Healthcare insurance fraud detection using data mining

Zain Hamid; Fatima Khalique; Saba Mahmood; Ali Daud; Amal Bukhari; Bader Alshemaimri

doi:10.1186/s12911-024-02512-4

Healthcare insurance fraud detection using data mining

BMC Med Inform Decis Mak. 2024 Apr 26;24(1):112. doi: 10.1186/s12911-024-02512-4.

Authors

Zain Hamid^#¹, Fatima Khalique^#¹, Saba Mahmood^#¹, Ali Daud^#², Amal Bukhari^#³, Bader Alshemaimri^#⁴

Affiliations

¹ Department of Computer Science, Bahria University, Islamabad, Pakistan.
² Faculty of Resilience, Rabdan Academy, Abu Dhabi, United Arab Emirates. alimsdb@gmail.com.
³ Department of Information Systems and Technology, College of Computer Science and Engineering, University of Jeddah, Jeddah, Saudi Arabia.
⁴ Software Engineering Department, College of Computing and Information Sciences, King Saud University, Riyadh, Saudi Arabia.

^# Contributed equally.

Abstract

Background: Healthcare programs and insurance initiatives play a crucial role in ensuring that people have access to medical care.

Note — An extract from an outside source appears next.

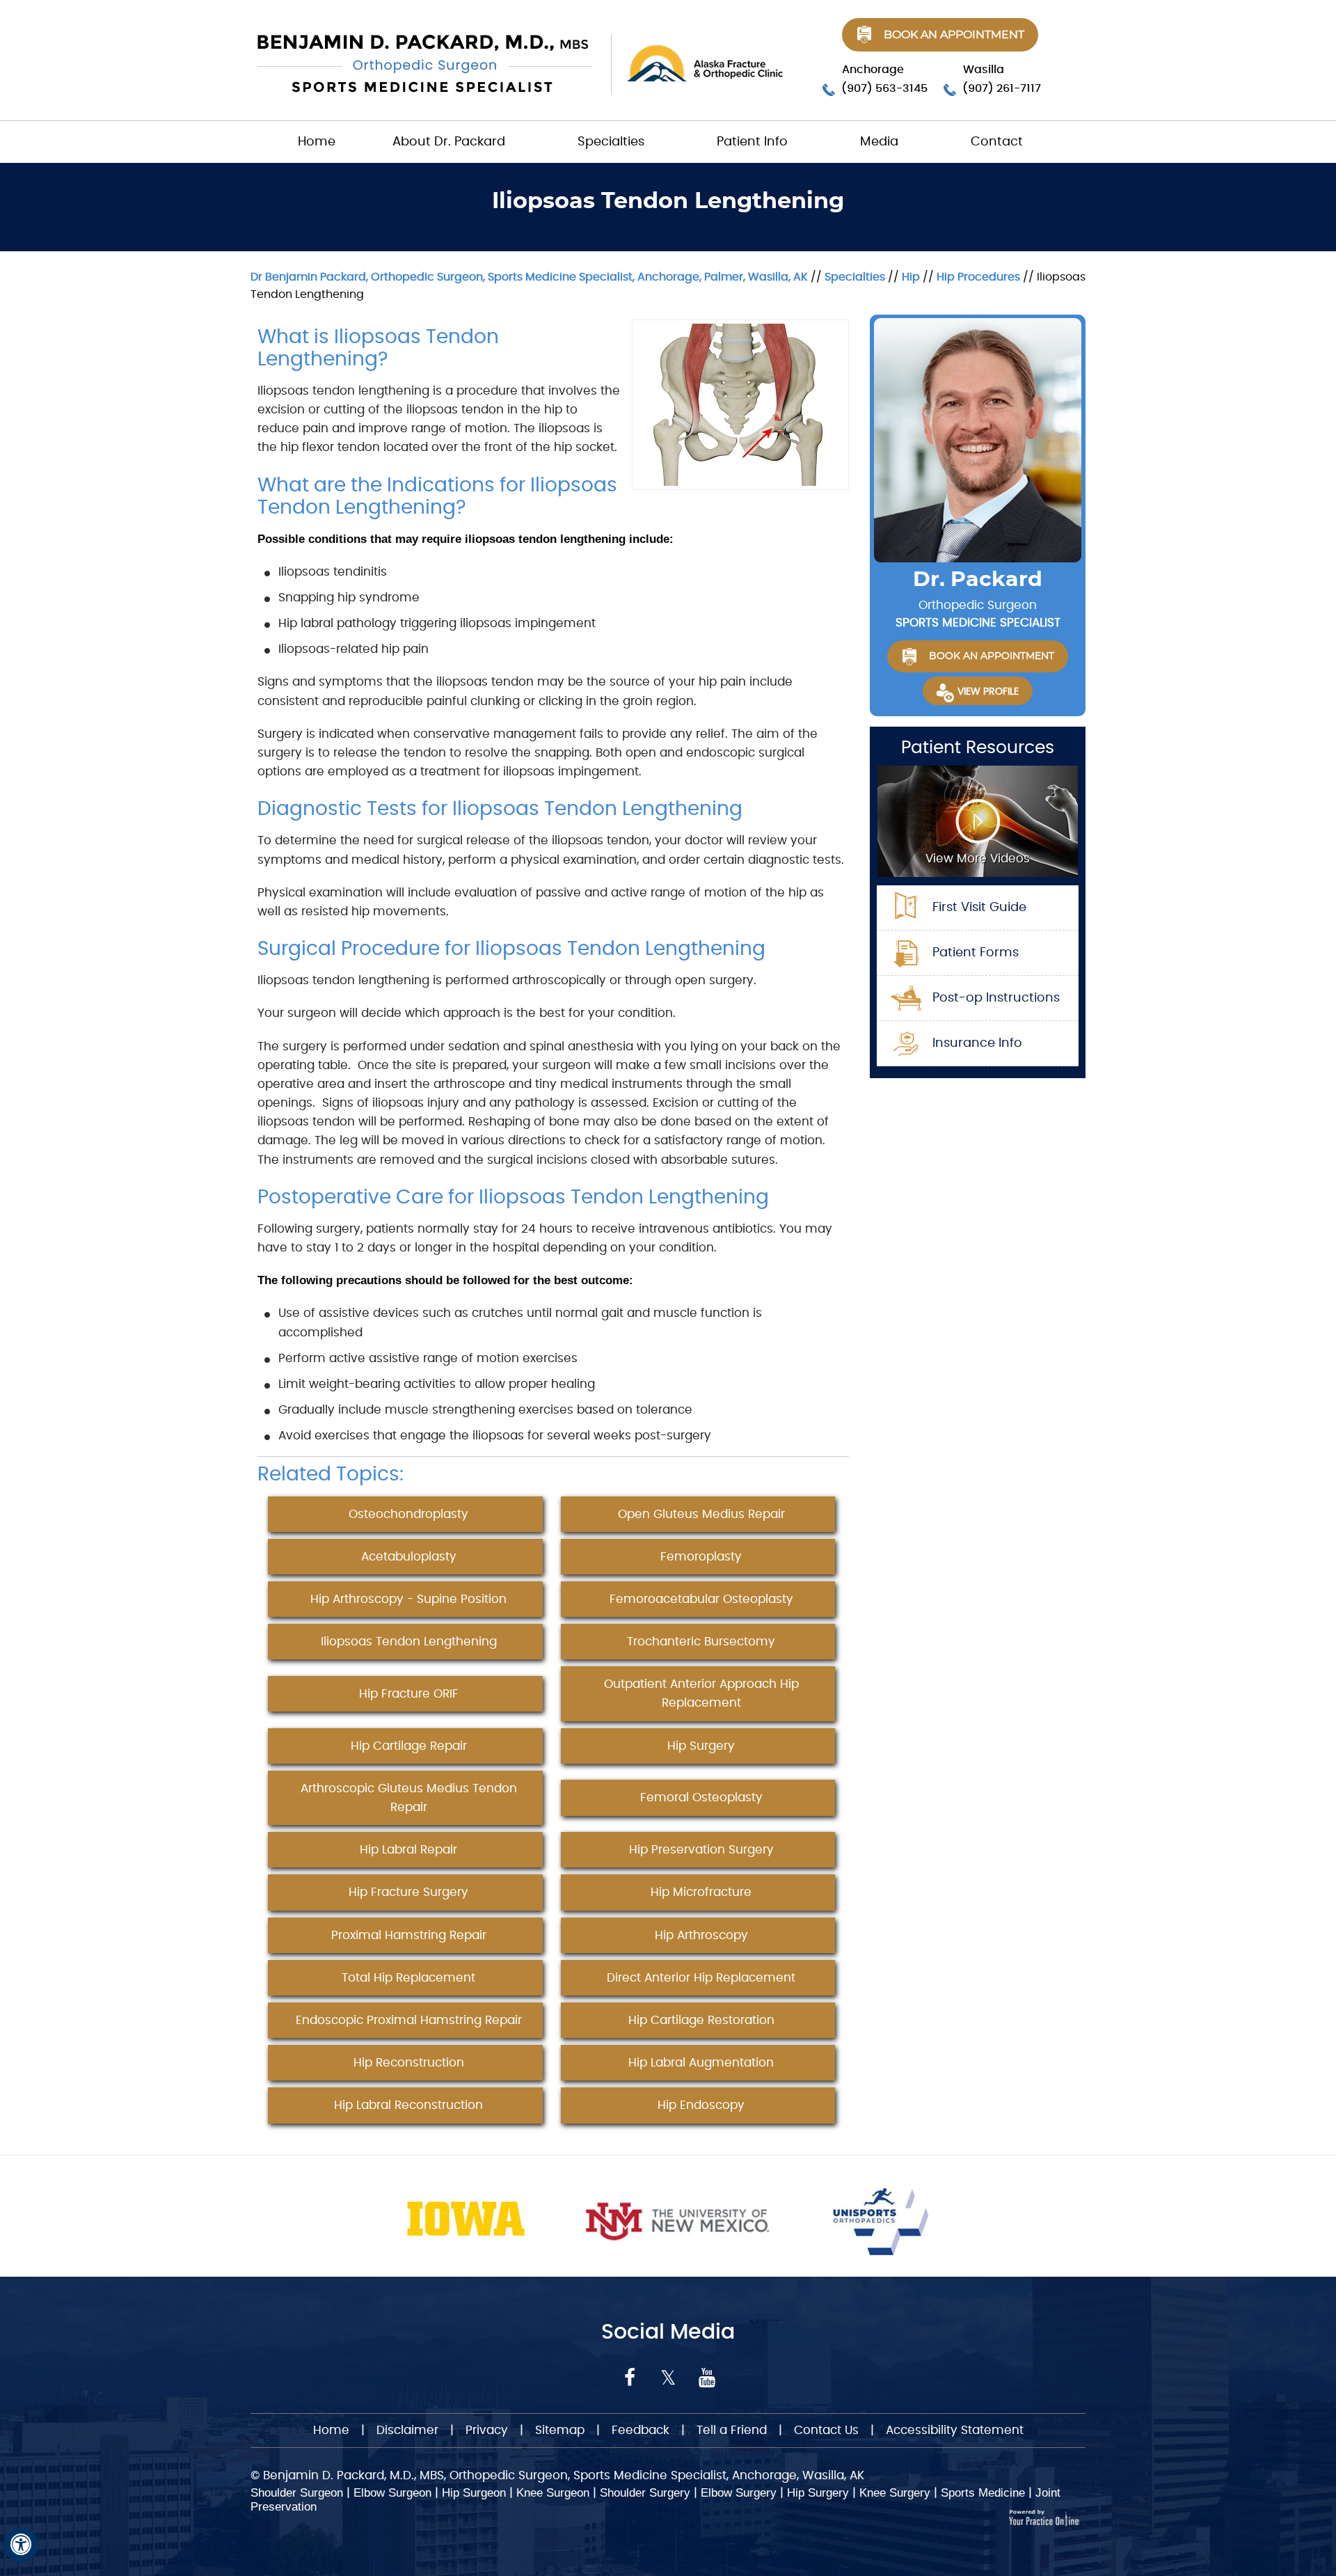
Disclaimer (409, 2430)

There are many benefits of healthcare insurance programs but fraud in healthcare continues to be a significant challenge in the insurance industry. Healthcare insurance fraud detection faces challenges from evolving and sophisticated fraud schemes that adapt to detection methods. Analyzing extensive healthcare data is hindered by complexity, data quality issues, and the need for real-time detection, while privacy concerns and false positives pose additional hurdles. The lack of standardization in coding and limited resources further complicate efforts to address fraudulent activities effectively.

Methodolgy: In this study, a fraud detection methodology is presented that utilizes association rule mining augmented with unsupervised learning techniques to detect healthcare insurance fraud. Dataset from the Centres for Medicare and Medicaid Services (CMS) 2008-2010 DE-SynPUF is used for analysis. The proposed methodology works in two stages. First, association rule mining is used to extract frequent rules from the transactions based on patient, service and service provider features. Second, the extracted rules are passed to unsupervised classifiers, such as IF, CBLOF, ECOD, and OCSVM, to identify fraudulent activity.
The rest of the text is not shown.